EXERCISE DIRECTIONS:
Everything in the records below except the pictures must be written out exactly.

#### RECORDS SUPPLIED ####

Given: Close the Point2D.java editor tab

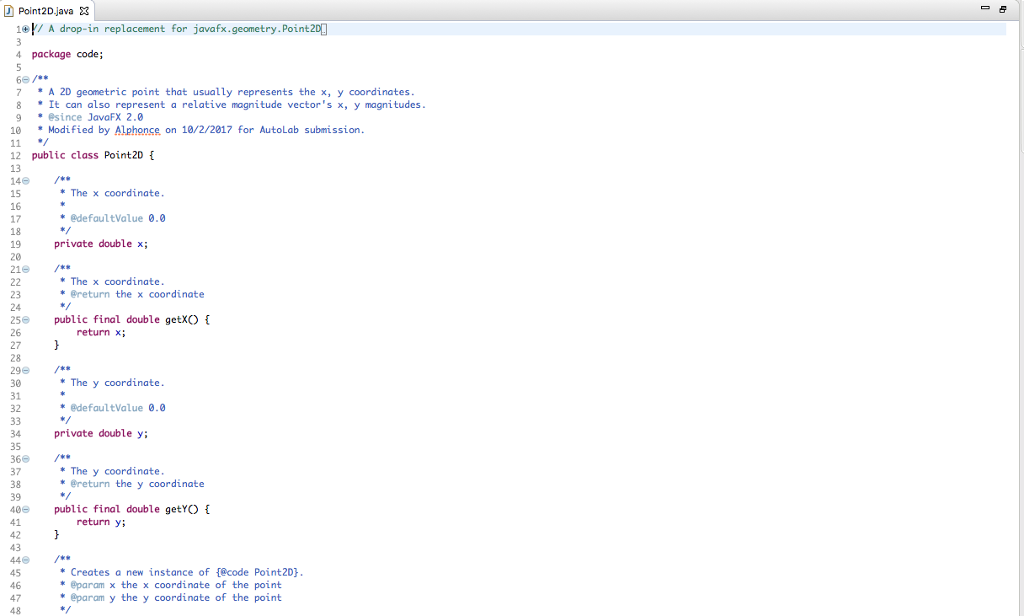Looking at the screenshot, I should pyautogui.click(x=83, y=9).
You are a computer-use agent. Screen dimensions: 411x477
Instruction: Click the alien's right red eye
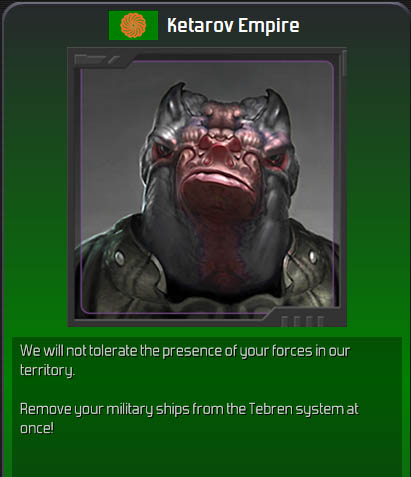(x=275, y=157)
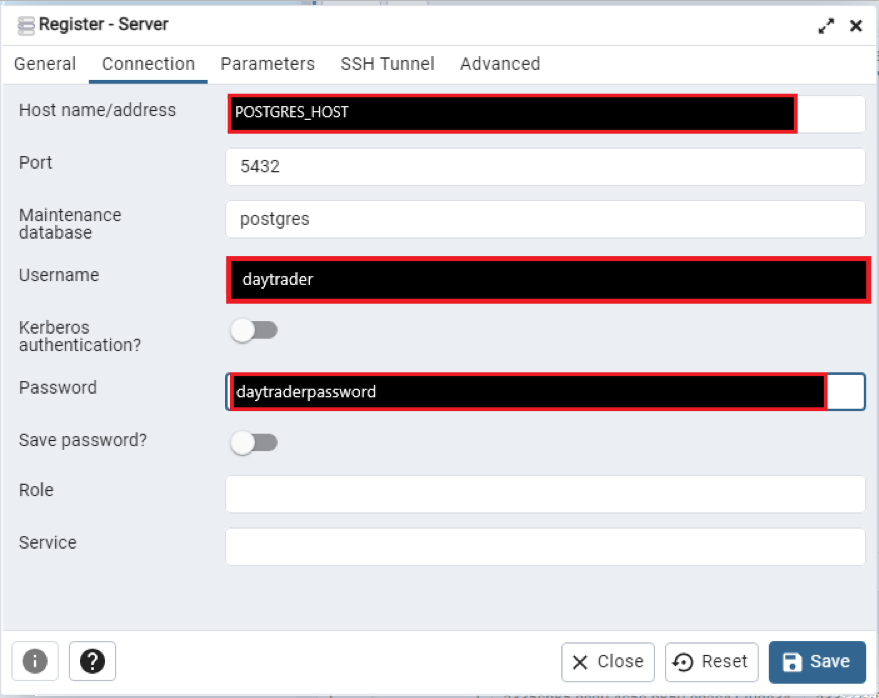Click the info icon button
Image resolution: width=879 pixels, height=698 pixels.
point(35,661)
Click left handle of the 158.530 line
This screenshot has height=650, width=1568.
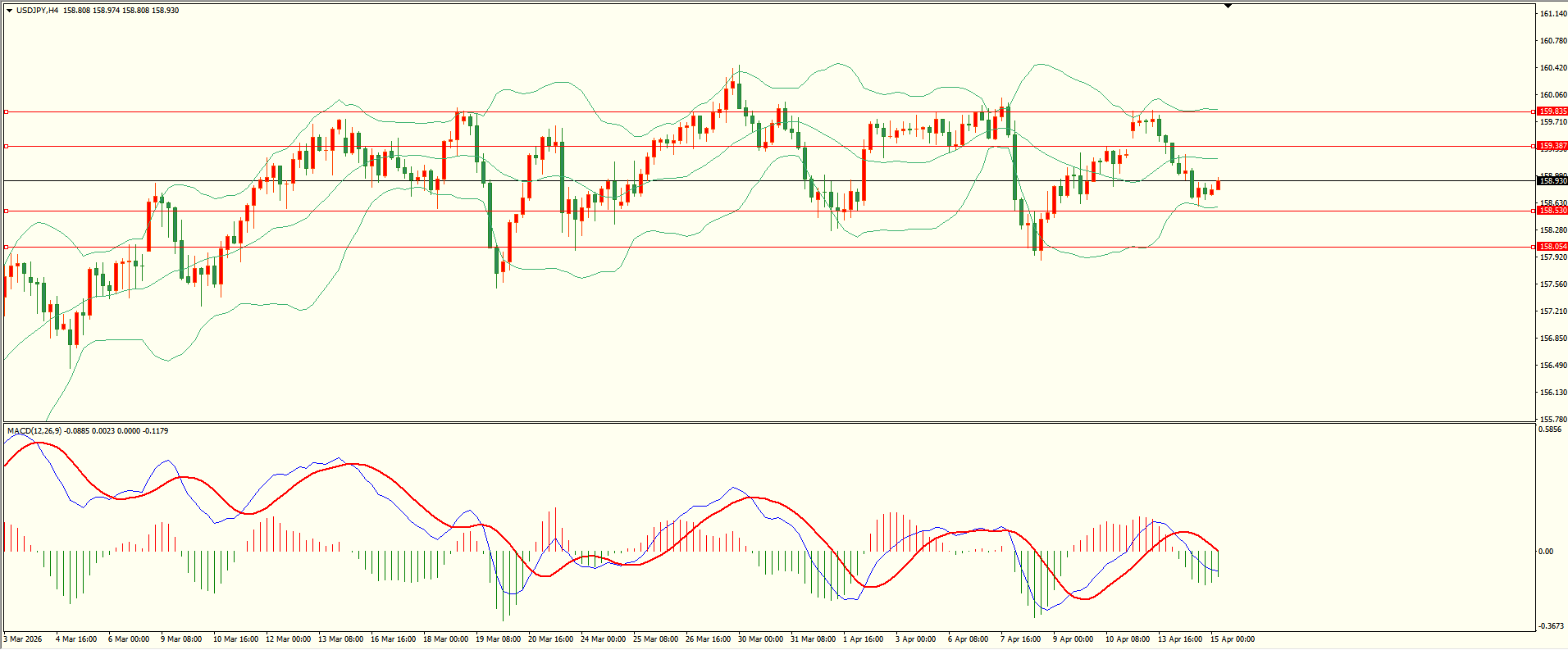click(x=7, y=211)
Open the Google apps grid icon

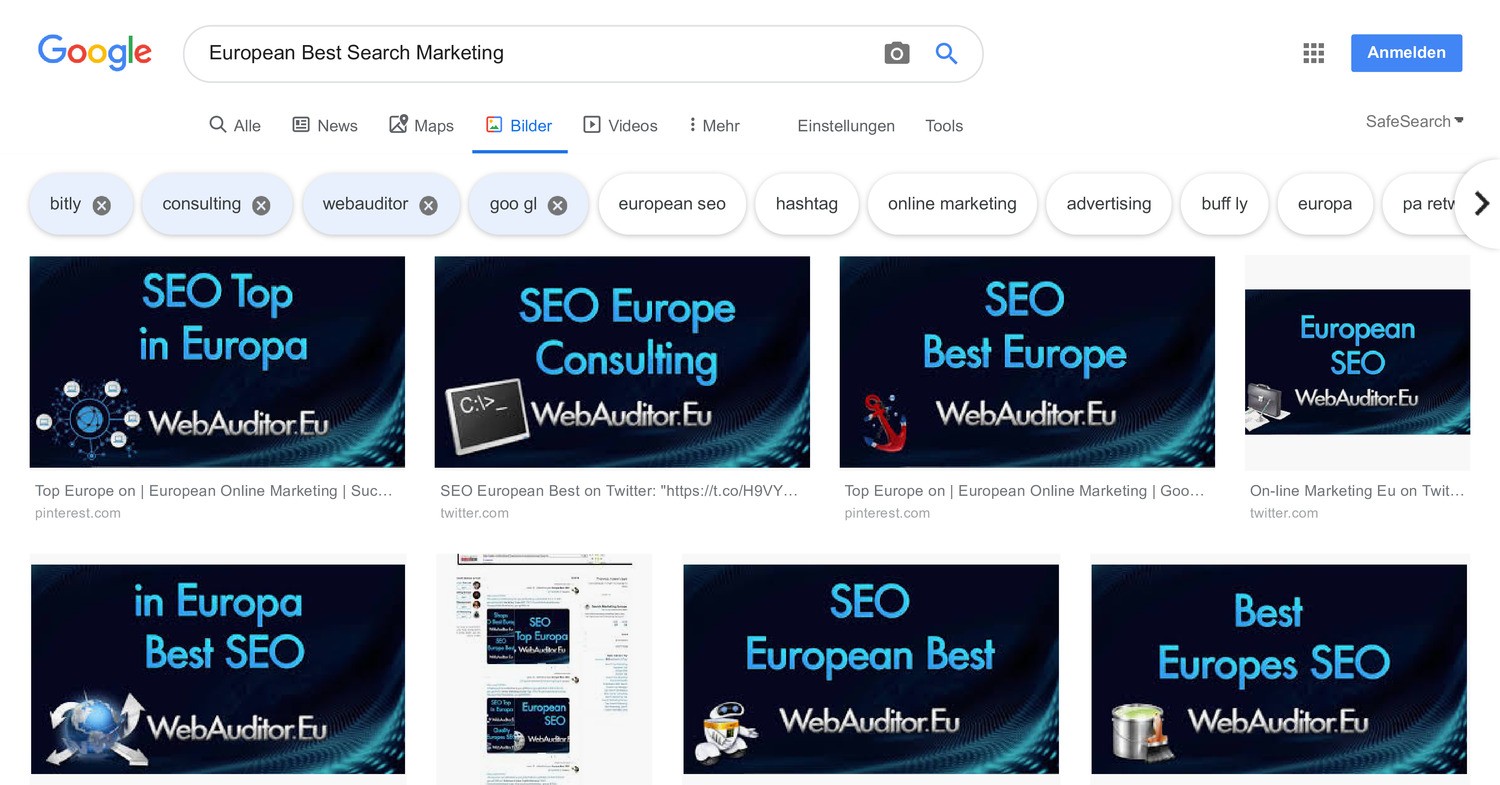point(1313,52)
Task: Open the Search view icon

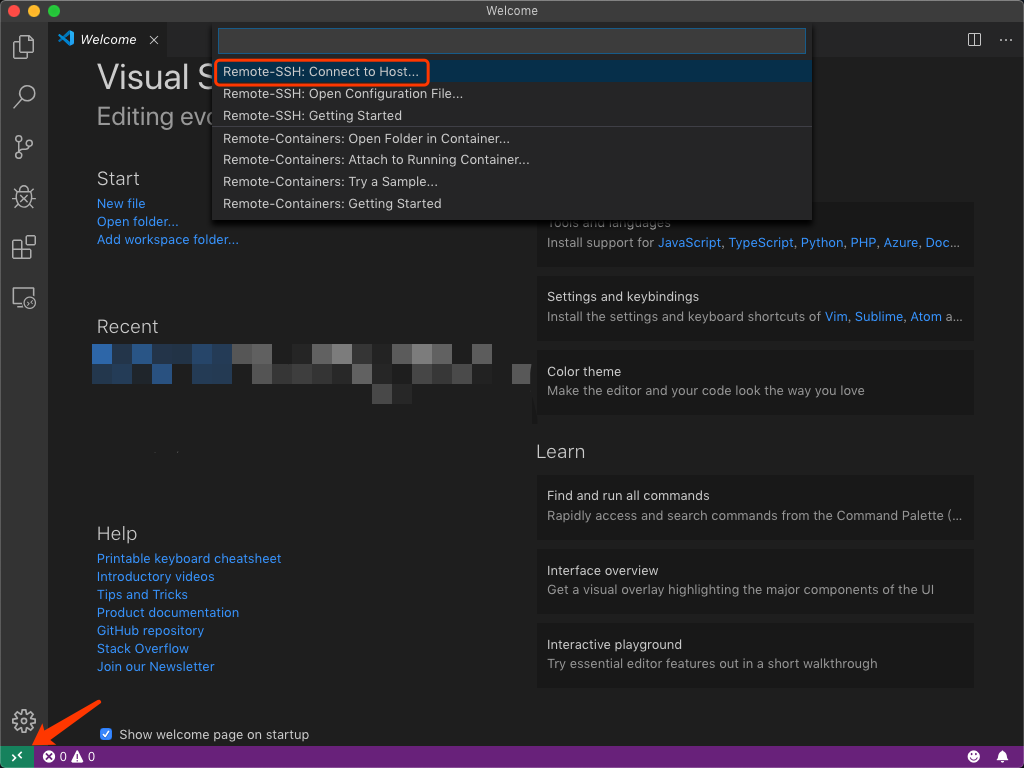Action: coord(24,97)
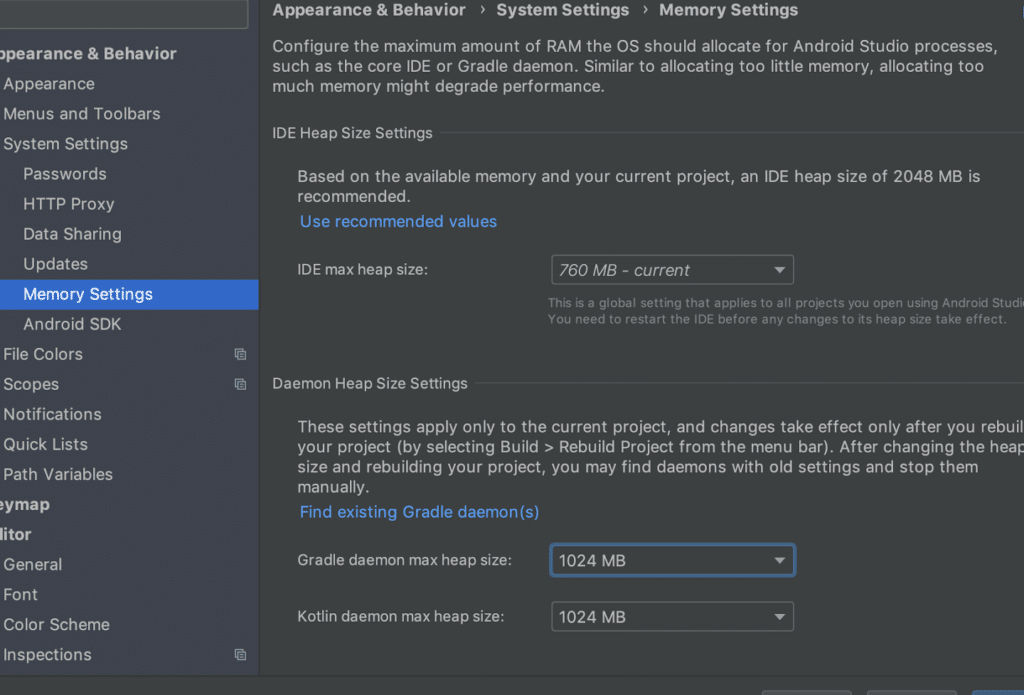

####

RESULT OF THIS EXERCISE:
Given: Close the Point2D.java editor tab

Looking at the screenshot, I should pyautogui.click(x=83, y=9).
You are a computer-use agent. Screen dimensions: 411x477
Instruction: Click the alien's right red eye
(x=275, y=157)
Click the info icon button
Image resolution: width=879 pixels, height=698 pixels.
point(35,661)
Click left handle of the 158.530 line
This screenshot has height=650, width=1568.
click(x=7, y=211)
Open the Google apps grid icon

point(1313,52)
Task: Open the Search view icon

Action: coord(24,97)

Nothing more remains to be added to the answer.